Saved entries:
......
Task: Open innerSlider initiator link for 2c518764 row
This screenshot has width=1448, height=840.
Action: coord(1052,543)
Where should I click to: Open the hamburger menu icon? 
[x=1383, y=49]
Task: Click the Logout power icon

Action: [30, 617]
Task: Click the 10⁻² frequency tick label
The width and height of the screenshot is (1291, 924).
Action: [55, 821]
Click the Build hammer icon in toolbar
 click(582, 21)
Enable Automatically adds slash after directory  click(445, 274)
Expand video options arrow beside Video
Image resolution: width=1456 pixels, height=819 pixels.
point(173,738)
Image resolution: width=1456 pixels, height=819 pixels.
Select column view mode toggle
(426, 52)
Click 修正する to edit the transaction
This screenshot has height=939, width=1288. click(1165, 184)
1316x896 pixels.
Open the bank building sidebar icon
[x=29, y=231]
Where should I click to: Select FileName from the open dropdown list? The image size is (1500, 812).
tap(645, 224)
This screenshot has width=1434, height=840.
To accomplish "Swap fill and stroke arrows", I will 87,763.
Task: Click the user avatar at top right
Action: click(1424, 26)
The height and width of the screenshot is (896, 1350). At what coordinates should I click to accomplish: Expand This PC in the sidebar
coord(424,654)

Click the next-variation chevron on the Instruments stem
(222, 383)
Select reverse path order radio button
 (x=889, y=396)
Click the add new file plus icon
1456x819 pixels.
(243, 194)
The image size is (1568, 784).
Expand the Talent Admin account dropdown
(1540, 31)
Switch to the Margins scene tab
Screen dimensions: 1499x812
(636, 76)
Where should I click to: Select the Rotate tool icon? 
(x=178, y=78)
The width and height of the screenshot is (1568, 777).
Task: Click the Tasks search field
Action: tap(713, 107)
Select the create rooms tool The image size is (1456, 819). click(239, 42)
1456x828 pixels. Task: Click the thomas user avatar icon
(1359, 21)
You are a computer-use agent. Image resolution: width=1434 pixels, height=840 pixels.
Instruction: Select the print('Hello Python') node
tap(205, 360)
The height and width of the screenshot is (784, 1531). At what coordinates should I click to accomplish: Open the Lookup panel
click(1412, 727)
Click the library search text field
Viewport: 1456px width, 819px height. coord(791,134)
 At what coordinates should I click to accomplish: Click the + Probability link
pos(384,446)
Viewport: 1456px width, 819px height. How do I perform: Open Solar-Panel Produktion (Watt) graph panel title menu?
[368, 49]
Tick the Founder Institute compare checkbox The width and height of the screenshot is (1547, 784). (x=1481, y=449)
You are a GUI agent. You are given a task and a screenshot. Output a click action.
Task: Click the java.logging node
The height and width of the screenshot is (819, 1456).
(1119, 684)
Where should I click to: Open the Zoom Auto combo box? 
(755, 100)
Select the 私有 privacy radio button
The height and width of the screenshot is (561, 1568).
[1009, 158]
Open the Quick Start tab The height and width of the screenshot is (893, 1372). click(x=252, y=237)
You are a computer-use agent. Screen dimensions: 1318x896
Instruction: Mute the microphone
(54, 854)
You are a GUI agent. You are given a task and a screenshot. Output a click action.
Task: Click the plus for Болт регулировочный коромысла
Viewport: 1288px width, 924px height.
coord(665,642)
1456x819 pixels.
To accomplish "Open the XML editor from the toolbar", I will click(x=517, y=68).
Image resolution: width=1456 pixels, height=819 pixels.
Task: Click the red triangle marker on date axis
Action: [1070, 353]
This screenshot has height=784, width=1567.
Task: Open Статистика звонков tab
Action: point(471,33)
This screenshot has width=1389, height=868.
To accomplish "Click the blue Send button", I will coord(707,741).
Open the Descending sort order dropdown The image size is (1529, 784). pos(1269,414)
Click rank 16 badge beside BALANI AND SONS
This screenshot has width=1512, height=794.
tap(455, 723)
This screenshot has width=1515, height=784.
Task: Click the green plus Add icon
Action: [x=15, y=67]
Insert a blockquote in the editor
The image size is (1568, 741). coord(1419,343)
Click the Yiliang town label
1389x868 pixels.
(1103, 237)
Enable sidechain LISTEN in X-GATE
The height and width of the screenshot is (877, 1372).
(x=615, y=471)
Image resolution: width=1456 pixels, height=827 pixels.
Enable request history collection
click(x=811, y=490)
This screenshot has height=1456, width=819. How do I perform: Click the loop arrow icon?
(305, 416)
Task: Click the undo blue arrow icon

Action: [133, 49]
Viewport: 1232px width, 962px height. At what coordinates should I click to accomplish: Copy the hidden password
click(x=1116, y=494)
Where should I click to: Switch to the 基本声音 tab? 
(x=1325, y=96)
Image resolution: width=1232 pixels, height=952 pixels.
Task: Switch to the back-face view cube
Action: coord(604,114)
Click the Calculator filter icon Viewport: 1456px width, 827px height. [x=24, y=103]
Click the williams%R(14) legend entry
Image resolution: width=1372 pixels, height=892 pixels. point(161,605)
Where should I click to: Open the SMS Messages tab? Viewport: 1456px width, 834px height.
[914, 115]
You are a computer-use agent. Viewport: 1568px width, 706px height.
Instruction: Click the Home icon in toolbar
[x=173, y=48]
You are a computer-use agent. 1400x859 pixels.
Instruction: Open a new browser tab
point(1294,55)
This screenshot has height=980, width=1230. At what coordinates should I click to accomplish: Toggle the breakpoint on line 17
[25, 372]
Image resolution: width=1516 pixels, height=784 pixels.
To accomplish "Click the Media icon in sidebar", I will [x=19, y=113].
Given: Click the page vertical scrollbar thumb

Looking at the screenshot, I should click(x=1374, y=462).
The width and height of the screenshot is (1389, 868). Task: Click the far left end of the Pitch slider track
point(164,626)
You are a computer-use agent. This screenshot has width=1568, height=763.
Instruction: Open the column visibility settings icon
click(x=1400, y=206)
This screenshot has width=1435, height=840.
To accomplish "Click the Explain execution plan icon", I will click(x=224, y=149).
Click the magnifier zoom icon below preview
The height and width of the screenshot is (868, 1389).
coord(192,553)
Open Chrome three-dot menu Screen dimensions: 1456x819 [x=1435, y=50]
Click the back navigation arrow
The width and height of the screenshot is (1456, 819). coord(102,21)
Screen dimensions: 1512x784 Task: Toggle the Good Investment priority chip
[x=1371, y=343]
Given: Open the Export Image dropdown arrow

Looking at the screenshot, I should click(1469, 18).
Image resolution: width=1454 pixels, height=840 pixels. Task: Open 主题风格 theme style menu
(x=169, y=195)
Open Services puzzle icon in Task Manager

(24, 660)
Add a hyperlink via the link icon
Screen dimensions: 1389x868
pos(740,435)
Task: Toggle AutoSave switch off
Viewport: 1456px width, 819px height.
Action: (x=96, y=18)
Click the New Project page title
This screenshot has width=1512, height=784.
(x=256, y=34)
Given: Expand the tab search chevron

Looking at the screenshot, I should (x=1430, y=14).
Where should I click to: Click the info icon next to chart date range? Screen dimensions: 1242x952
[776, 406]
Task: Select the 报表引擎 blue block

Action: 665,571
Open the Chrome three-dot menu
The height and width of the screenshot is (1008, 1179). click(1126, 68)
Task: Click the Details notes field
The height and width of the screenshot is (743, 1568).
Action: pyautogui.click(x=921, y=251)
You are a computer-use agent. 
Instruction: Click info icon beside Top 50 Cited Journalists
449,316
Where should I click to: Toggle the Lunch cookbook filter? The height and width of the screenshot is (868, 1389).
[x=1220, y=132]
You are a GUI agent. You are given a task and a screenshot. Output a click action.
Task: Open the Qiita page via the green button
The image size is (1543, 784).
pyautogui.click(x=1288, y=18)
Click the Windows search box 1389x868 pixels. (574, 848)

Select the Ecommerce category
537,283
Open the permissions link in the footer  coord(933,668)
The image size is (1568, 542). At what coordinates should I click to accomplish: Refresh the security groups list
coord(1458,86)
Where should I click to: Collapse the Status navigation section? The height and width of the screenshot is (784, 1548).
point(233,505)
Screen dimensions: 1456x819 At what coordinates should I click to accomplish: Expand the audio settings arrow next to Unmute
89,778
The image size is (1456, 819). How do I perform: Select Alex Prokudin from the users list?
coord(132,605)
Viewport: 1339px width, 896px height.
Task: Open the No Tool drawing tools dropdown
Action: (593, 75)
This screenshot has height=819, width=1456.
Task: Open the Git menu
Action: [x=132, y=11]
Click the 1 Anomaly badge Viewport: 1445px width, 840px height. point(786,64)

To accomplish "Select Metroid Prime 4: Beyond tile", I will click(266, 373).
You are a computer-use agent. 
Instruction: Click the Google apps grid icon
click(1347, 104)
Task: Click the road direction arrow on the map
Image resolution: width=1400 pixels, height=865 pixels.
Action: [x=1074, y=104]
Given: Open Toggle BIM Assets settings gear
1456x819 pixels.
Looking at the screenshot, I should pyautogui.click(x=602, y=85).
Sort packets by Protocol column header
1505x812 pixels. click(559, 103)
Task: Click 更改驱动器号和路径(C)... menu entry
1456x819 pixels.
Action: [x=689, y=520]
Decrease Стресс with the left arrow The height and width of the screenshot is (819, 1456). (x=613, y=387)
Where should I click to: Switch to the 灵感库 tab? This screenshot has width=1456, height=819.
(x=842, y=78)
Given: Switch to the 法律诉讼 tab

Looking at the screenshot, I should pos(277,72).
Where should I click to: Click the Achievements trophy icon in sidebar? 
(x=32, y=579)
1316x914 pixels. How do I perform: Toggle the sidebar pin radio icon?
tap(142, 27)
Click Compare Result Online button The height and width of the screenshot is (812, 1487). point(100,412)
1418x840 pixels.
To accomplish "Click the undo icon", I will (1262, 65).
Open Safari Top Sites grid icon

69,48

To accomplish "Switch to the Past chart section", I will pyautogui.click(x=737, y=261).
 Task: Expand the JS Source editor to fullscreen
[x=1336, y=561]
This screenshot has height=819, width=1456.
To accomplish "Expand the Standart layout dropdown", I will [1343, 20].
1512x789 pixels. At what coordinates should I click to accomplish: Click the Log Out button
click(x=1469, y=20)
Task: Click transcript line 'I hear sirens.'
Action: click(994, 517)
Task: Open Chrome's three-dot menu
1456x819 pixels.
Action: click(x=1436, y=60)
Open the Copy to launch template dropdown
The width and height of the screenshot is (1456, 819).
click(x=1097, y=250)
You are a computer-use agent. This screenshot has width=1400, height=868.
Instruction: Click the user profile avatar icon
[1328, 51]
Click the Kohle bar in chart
......
Return every line above in which the string "computer" occurs.

You are a computer-use agent. Image resolution: width=1434 pixels, height=840 pixels.
You are a computer-use agent. Screen dimensions: 1318x896
You are a computer-use agent. Viewport: 1568px width, 706px height.
You are a computer-use agent. 1400x859 pixels.
You are a computer-use agent. This screenshot has width=1568, height=763.
You are a computer-use agent. 
You are a computer-use agent. 
You are a computer-use agent. This screenshot has width=1400, height=868.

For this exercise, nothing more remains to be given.